LGBT ve feminist hareketin ortak bir mücadele yürütebileceği alanlar nelerdir? Biraraya gelip konuşma ve tartışmanın ötesinde ne gibi kanallar açılabilir?
LGBT ve feminist hareketin ortaklaştığı noktalardan biri güç, iktidar, diğeri militarizm. İki hareketten aktivistlerle mesela bu iki konuya dair bir strateji geliştirme antrenmanı yapılabilir. Bir amaç belirleyip bu amaca giden yola dair kurulan stratejilerle her iki hareket gerek kendi alanlarında gerek ortaklaşa bir eylem planı çıkarabilir. Yol alındığında değerlendirmeler ve stratejiyi gözden geçirmeye, yeni ihtiyaçlara cevap verme yolları üzerinde çalışılabilir. Bilmiyorum çok mu teknik oldu yazdıklarım?
 
Hepimize kolay gelsin diyorum!
 
Hilal Demir
Hilal Demir 1979'da Türkiye'de doğdu. 2000 ile 2006 yılları arasında İzmir 9 Eylül Üniversitesi Güzel Sanatlar Fakültesi'nde heykel üzerine lisans ve yüksek lisans derecelerini tamamladı.

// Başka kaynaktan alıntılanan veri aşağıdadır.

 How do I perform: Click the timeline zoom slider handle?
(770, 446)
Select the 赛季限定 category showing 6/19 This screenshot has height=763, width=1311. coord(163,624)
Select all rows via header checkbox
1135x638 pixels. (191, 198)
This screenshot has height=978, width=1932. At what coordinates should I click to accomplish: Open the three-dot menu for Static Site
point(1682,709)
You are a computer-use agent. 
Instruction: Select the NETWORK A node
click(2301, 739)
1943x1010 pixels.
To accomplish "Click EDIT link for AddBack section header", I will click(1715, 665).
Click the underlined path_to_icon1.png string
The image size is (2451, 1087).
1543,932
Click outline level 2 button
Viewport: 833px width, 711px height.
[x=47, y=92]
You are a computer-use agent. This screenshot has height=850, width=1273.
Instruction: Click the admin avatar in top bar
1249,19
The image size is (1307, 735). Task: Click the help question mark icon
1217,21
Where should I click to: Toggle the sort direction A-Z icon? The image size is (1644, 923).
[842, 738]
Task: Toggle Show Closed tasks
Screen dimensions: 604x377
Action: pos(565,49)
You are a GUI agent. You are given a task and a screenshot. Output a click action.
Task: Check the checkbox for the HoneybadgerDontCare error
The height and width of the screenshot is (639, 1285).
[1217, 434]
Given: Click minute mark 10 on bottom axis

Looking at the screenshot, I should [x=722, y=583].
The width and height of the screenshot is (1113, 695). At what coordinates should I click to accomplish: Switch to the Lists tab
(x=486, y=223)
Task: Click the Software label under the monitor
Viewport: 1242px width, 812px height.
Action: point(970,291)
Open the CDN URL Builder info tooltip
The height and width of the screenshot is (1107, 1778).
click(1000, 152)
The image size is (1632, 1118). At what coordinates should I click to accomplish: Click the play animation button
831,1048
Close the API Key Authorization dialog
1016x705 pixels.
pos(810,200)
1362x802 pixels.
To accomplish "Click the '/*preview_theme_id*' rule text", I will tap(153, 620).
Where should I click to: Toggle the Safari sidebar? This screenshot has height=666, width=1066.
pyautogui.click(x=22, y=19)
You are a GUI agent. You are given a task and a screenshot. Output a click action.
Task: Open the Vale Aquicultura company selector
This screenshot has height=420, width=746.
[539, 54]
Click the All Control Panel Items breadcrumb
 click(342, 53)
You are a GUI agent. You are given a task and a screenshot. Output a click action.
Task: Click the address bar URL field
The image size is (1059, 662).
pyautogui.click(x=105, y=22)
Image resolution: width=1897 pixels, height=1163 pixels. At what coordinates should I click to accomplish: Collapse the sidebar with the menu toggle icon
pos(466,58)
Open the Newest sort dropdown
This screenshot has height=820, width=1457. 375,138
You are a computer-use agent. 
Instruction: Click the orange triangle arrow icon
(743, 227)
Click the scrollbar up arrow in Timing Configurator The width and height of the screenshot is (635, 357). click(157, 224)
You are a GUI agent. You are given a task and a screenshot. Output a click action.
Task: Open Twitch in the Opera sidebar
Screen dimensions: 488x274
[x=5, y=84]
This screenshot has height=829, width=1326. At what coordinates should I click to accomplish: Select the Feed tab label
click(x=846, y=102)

Öğrencilik yıllarında metal işleme ve karışık ortam gibi çeşitli heykel tekniklerini kullandı.
Genel olarak metale odaklansa da yüksek lisans programı sırasında heykel ve illüzyon gibi kavramları da araştırdı.
Halihazırda 2008 yazından beri yaşadığı İspanya'nın Barselona kentinde sanatı üzerine çalışıyor. Şiddet karşıtı bir politik aktivist olarak gelecek projeleri için sanatta politik ifadeleri araştırıyor.